The Arbitral Tribunal decided in favour of the user company on the ground that the providing company had breached its fundamental duty of care and conservation of its own property it had provided for use in a joint project and, in this respect, it referred, among others, to Article 7.4.8 on mitigation of harm of the UNIDROIT Principles.
“The defendant has not complied with its fundamental duties of care and conservation nor with its contractual duty of safekeeping and maintaining, as a depositary, the thing that, despite being its own, was linked and affected to the joint project, named the “Barmóvil”. All of these duties existed and were instrumental, and therefore necessary to the success of the project (“Nebenleistungspflichten” or instrumental duties in German doctrine – see Revista Judicial, Costa Rica, Nº3 p. 54).
The deterioration of the steel structure and the failure to replace it with a new one, implied grave disrespect to the purpose of the contract (“Rücksichtspflichten”, or duty to respect the ends of the contract in German doctrine – see Revista Judicial, Costa Rica, Nº3 p. 53).
At the same time, the defendant transgressed several fundamental duties derived from the general principle of good faith. Amongst them, it is relevant to recall the duties of care and conservation (which, in any case, had been contractually assumed) of the metal structure that, despite being their property, was essential for the performance of the joint project. As agreed by the parties, the defendant had a duty to avoid any damage (”Schadenverhütungspflichten”, or duty to avoid damage in German doctrine – Revista Judicial, Costa Rica, Nº3 p. 54). Additionally, regardless of the fact that it may derive from a main obligation to give a certain thing or to perform a certain act, the obligation to safeguard a determined thing requires the obliged party to take care of such thing as a “bonus pater familiae” would (Article 698 of the Costa Rican Civil Code).

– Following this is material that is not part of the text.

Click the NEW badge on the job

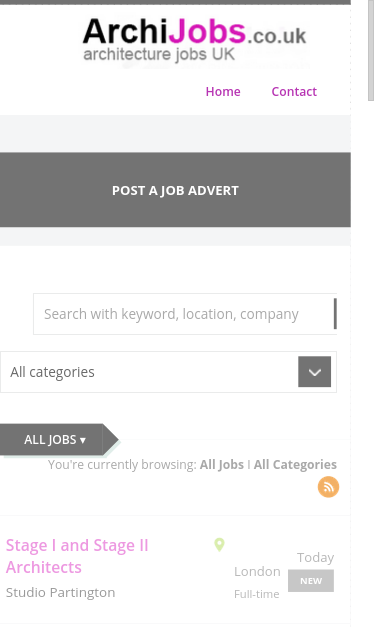point(311,581)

The defendant argues that it was the owner of the damaged structure; nevertheless, the structure was destined for a specific project which demanded proper maintenance. … Defendant’s conduct was contrary to its duty to minimize any possible loss in accordance with the principle of “mitigation of harm” contained in Article 7.4.8 of the UNIDROIT Principles, which states: (1) The non-performing party is not liable for harm suffered by the aggrieved party to the extent that the harm could have been reduced by the latter party’s taking reasonable steps. (2) The aggrieved party is entitled to recover any expenses reasonably incurred in attempting to reduce the harm (I.C.C. International Court of Arbitration, Case 7110 of 1995, 98-99).”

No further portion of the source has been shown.